INFORMATION:
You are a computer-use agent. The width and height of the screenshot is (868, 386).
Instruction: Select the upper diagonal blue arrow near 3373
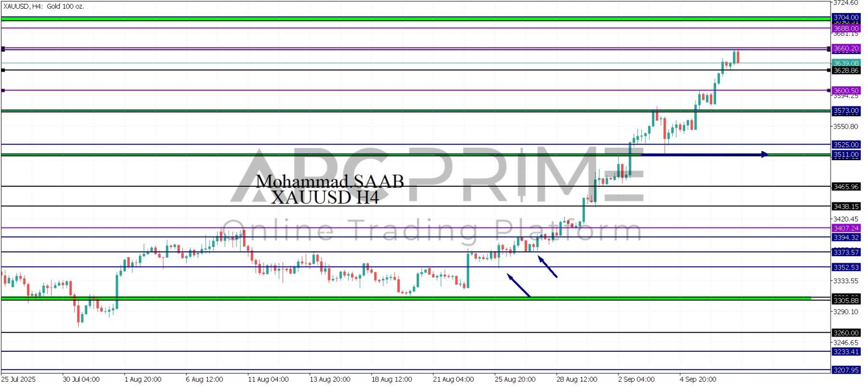[x=547, y=267]

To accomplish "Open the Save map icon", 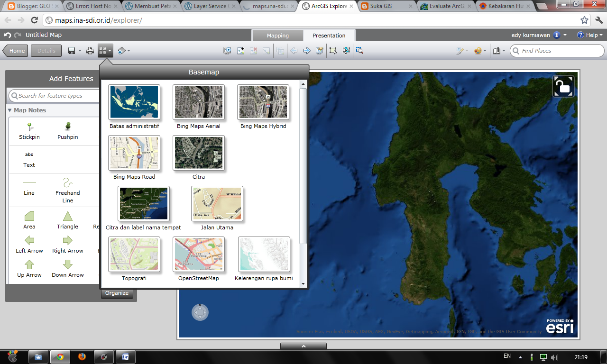I will pyautogui.click(x=71, y=51).
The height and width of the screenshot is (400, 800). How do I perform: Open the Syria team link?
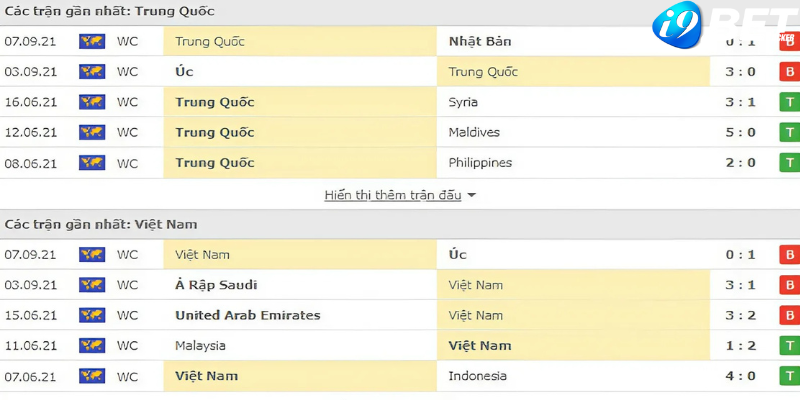coord(463,102)
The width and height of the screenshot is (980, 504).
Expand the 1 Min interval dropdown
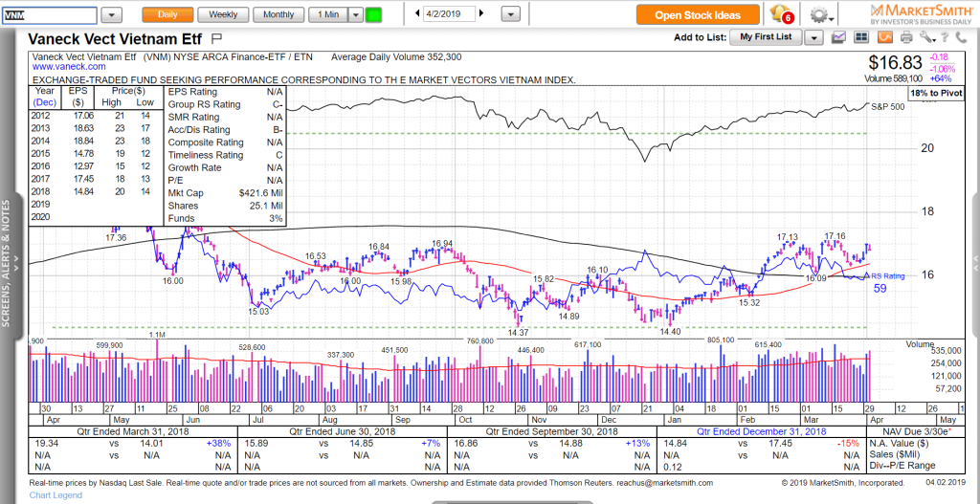(x=356, y=15)
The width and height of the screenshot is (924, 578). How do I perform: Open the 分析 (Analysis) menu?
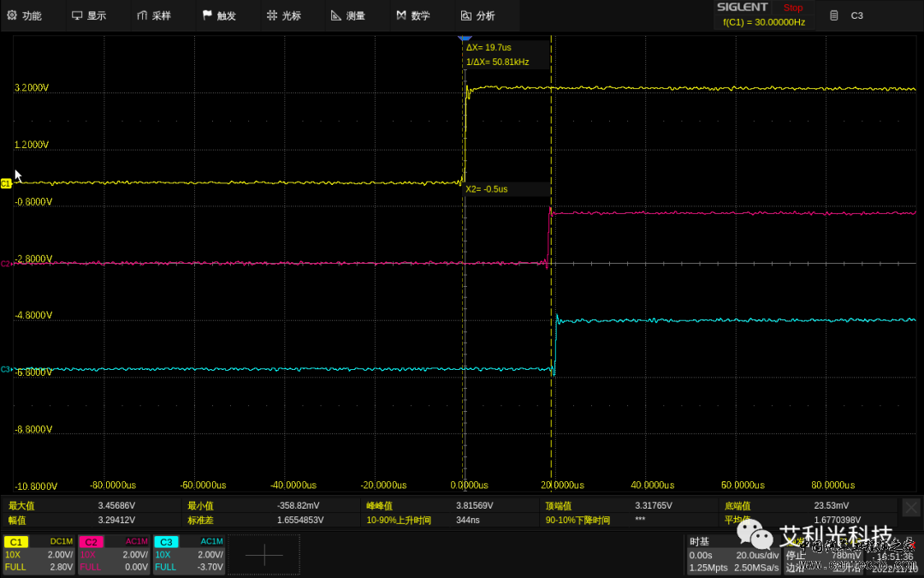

PROMPT: With the pictures left out, please output each line from the one containing "The width and height of the screenshot is (980, 504)." through the end of the entries, exactly as it is.

ANSWER TO THE PROBLEM:
The width and height of the screenshot is (980, 504).
Expand the 1 Min interval dropdown
(x=356, y=15)
The width and height of the screenshot is (924, 578). How do I perform: Open the 分析 (Analysis) menu?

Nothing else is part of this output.